Understanding the $\operatorname{link}$ of a simplex $\sigma$ I have a question that goes as follows:

Let $K$ be an abstract simplicial complex and $\sigma \in K$. Define the link of $\sigma$ as follows:
$$\operatorname{link}_\sigma(K) := \{\tau \in K | \tau \cap \sigma = \emptyset \, ,\, \tau \cup \sigma \in K\}$$
Show that the link is a simplicial complex.

Then, as a follow-up question,

Let K be the octahedron. Draw the link of $\sigma$ when $\sigma$ is
(i) a vertex
(ii) an edge
(iii) a 2-simplex.

I don't know how to get started. Can anyone advise on what the proof conditions for a simplicial complex are, and how to go about proving them?
Also, if anyone has a more intuitive explanation on what a link is to help me to picture and draw the link of $\sigma$, I would be very grateful!
 A: There is a nice picture of what links are on Wikipedia:

The link of a simplex $\sigma$ is the set of simplices $\tau$ that don't intersect $\sigma$ but such that $\sigma \cup \tau$ is also a simplex. This is of course identical to the definition translated in English, but hopefully it helps.
So for the octahedron. Your first task should be to draw one:

and then number the vertices from $1$ to $6$. Let's say $1$ is the vertex on the left, $2,3,4,5$ are the vertex of the middle square in the clockwise order, and $6$ is the vertex on the right. Then you can write down exactly what the simplices are in $K$. It's a bit of a daunting task: there are 6 vertices, 12 edges, and 8 faces, so in total $1+6+12+8=27$ simplices (don't forget the empty set).
Now you want to find the links.
Let's start with the link of a vertex. Look at the vertex $1$ on the left for example. You're looking for simplices $\tau$ that 1. don't contain the vertex on the left ($1 \not\in \tau$), and 2. when you take the union $\{1\} \cup \tau$, this is still a vertex of $K$.


*

*For example, does the vertex on the right belong to the link? In other words, is $\{1\} \cap \{6\} = \varnothing$ and $\{1, 6\} \in K$? The first condition is OK, but the second condition isn't because there is no edge between $1$ and $6$. For the four other vertices, the two conditions are OK, because there is an edge from $1$ to the vertex. So in $\operatorname{lk} \{1\}$, the vertices are $\{2,3,4,5\}$.

*What about the edges? Does an edge between two elements of $\{2,3,4,5\}$ belong to the link? Yes: if you take such an edge and add the vertex $1$, then this is a simplex of the octahedron: there are faces $\{1,2,3\}, ${1,3,4} etc. So the whole square in the middle of the octahedron is included in the link of $1$.

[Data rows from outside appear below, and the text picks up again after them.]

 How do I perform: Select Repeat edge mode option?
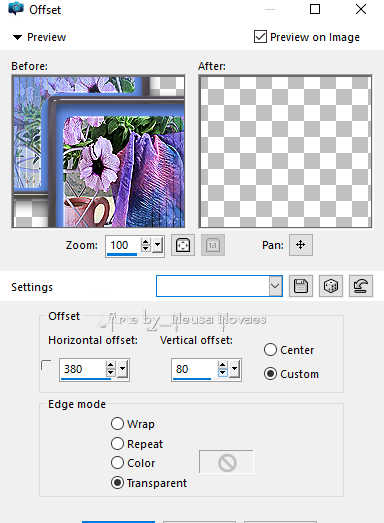pyautogui.click(x=117, y=444)
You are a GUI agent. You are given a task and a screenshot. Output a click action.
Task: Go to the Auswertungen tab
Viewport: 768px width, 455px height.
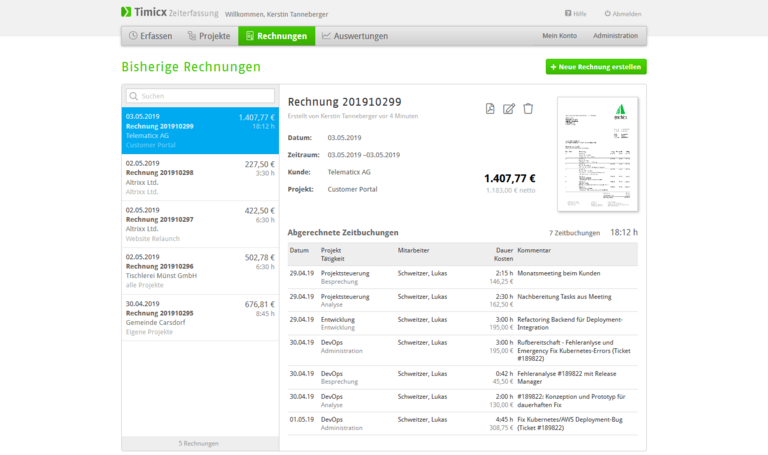click(353, 36)
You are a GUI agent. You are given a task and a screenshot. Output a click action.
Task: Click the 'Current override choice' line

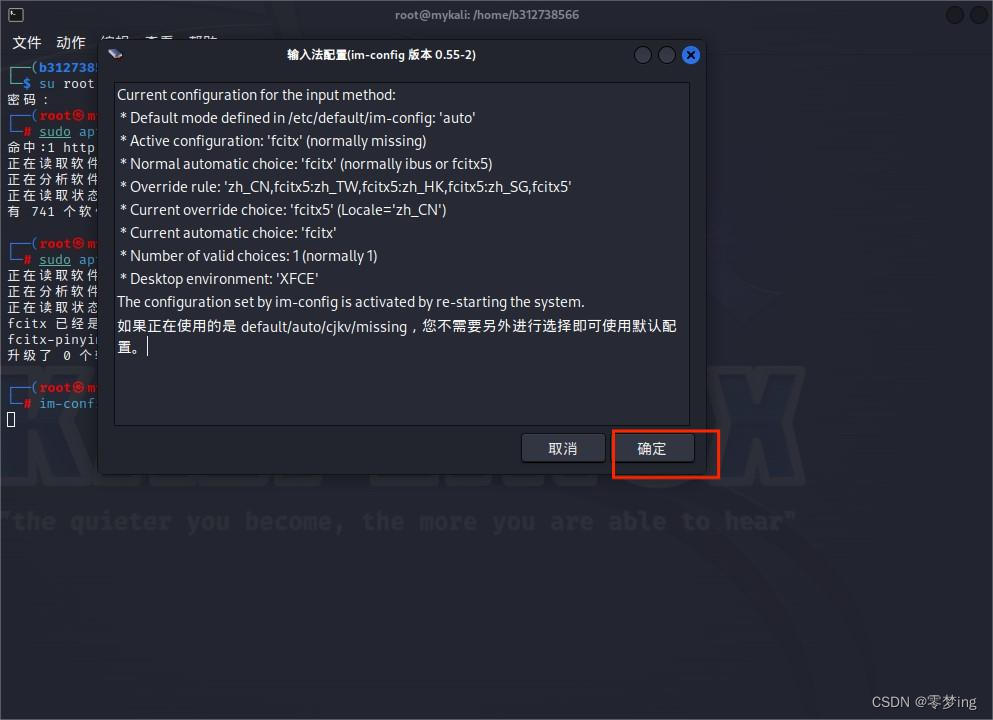283,210
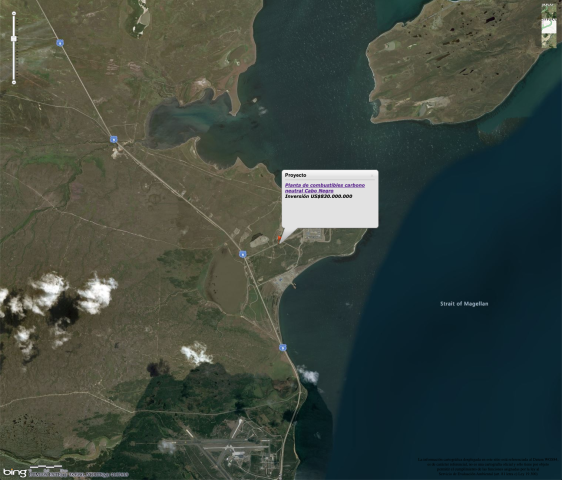This screenshot has width=562, height=480.
Task: Click the route shield beside the oval lake
Action: click(x=243, y=254)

*There are no $2$-faces between the vertices of $\{2,3,4,5\}$ so we are done: the link of the vertex on the right is the square in the middle, between the orange/pink and green parts.
Now hopefully you can try to find the links of a edge and of a face. It's the kind of exercise that you don't "get" if you don't do it yourself so I'll leave you to it.